» Job: Please give the rows again, starting at the line containing "You are a computer-use" and ending at the line containing "Instruction: Click the", and change "agent" to "assistant" with nothing else altered.

» Extracted information:
——
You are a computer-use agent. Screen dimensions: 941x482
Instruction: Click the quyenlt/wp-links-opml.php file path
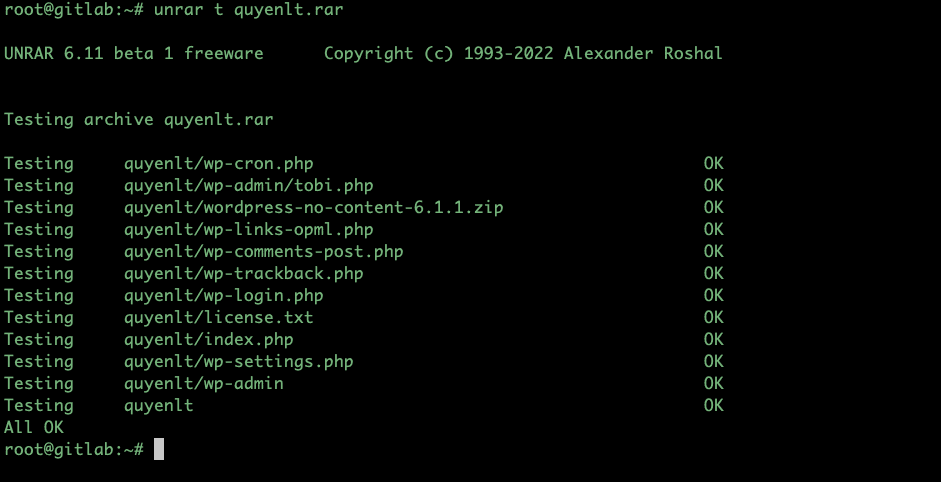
——
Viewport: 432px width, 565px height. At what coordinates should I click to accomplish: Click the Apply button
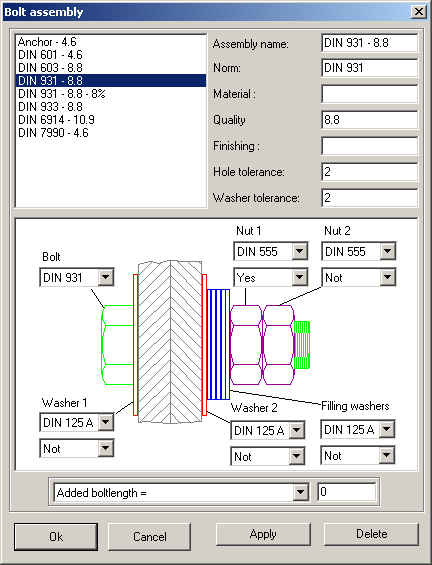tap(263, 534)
——
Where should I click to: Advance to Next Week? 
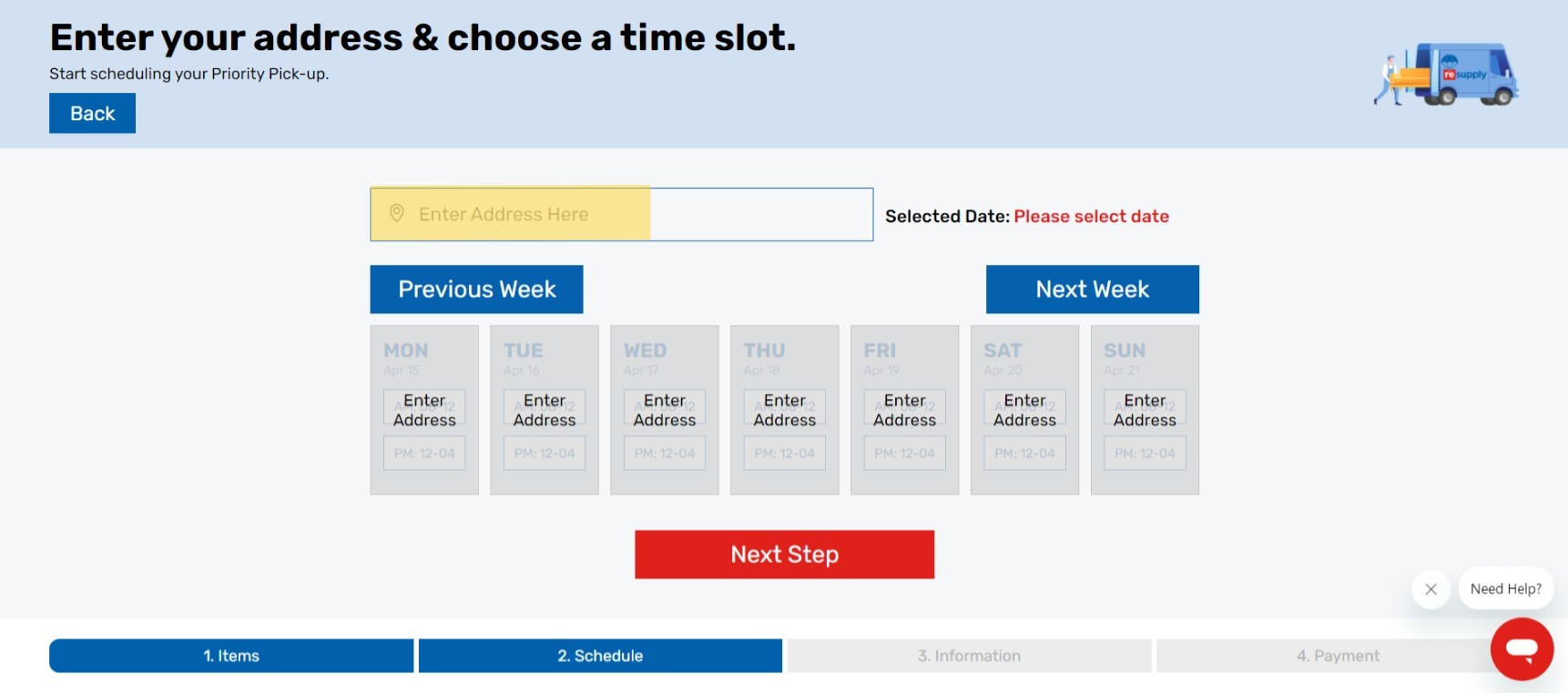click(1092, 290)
——
» Right answer:
You are a computer-use assistant. Screen dimensions: 941x482
Instruction: Click the quyenlt/wp-links-opml.php file path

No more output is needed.